La critique actuelle de Jean-Paul II, provoquée par une série d’événements récents qui se sont déroulés pas seulement en Pologne, montre clairement, à mon avis, que la première étape de l’analyse du pontificat de Jean-Paul II doit être close. L’Étape Biographique s’est concentrée sur les souvenirs, la célébration des anniversaires et la commémoration des lieux et des événements. C’est peut-être là que les récits ont émergé pour former la figure monumentale du Pape qui “a renversé le communisme” et accompli tant de choses, qu’il faut constamment rappeler pour ne pas les oublier.
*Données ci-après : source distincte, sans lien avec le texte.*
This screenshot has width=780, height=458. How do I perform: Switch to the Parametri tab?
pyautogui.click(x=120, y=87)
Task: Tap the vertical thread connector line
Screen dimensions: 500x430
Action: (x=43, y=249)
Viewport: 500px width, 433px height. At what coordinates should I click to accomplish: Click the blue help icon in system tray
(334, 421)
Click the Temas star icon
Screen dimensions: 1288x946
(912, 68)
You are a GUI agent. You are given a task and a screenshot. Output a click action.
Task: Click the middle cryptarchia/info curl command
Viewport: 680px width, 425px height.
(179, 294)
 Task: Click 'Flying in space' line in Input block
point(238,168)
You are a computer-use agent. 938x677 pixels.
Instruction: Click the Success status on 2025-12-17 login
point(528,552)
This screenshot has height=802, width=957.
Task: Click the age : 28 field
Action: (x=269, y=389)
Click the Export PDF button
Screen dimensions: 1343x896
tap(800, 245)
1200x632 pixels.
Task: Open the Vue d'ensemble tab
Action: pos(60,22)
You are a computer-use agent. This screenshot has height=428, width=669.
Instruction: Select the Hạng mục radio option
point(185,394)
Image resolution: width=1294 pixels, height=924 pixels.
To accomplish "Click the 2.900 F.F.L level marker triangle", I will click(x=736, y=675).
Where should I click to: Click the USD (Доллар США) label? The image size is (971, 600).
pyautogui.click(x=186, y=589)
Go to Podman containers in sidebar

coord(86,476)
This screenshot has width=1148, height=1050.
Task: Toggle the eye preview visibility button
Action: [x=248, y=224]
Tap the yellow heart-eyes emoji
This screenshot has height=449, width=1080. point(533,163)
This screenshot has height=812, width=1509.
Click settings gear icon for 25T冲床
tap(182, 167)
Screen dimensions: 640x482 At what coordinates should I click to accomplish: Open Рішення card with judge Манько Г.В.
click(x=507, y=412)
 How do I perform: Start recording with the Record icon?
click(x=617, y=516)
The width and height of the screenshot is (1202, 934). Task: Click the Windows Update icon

Après cette analyse soulignant la grandeur et le coté exceptionnel du Pape, l’époque arrive, d’après moi, où l’étude des problèmes existentiels nécessitera un approfondissement de son enseignement et surtout l’utilisation de ses principes pour répondre aux difficultés de la vie. Il s’agit d’une analy se, qui doit répondre aux accusations portées contre Jean-Paul II, sur la base des connaissances, sources et documents disponibles. Il s’agit aussi d’une analyse de son enseignement situé dans le contexte de la doctrine catholique et de l’histoire de l’Église et des courants de pensée, ainsi que des enjeux importants du monde moderne. Une telle perspective permet de voir l’importance de Jean-Paul II pour la doctrine catholique, l’histoire de l’Église, ainsi que pour la pensée humaine et l’histoire d’aujourd’hui.

Depuis 2007, je travaille au Centre de Documentation et d’étude du Pontificat de Jean-Paul II à Rome, où se trouvent de nombreux matériaux liés au pontificat. Au cours de ces quatorze années, le nombre de chercheurs et d’étudiants qui les utilisent a diminué. Mais je crois que cela va changer, et que les tentatives pour saper l’autorité de Jean-Paul II et discréditer ses réalisations, réveillerons la curiosité des esprits ; non pas à cause de la perversité de la nature humaine, mais parce que la personnalité de Jean-Paul II a le pouvoir d’attirer et que son enseignement a le pouvoir de susciter l’intérêt. Je crois que l’importance de ce pontificat sera mieux perçue dans une perspective historique plus large. Néanmoins, les circonstances existantes peuvent paradoxalement contribuer au fait que de plus en plus de gens comprendront que défendre l’héritage de Jean-Paul II est lié à la défense de leur identité chrétienne, mais aussi de leur authentique humanisme.

Personnellement, je suis convaincu que Jean-Paul II était un saint homme, un pasteur dévoué, un enseignant apprécié, un intellectuel avisé, et un gestionnaire qui a su coopérer avec ses collaborateurs. Je dois avouer que j’ai été touché, de voir comment le Pape a collaboré avec d’autres personnes, par exemple sur la préparation de documents.

Je pense aussi que l’enseignement de Jean-Paul II, qui trouvera son application dans la vie courante, est la meilleure apologie du Pape. Il rendra Jean-Paul II encore plus fort, car il contribuera à la vie évangélique des personnes qui croient au Christ, sans oublier les générations futures. J’aimerais apprendre de Jean-Paul II, en chaque être humain, à voir avant tout le bien, parfois couvert de couches d’égoïsme et de péché. Et ce n’est pas si simple … mais si nécessaire aujourd’hui.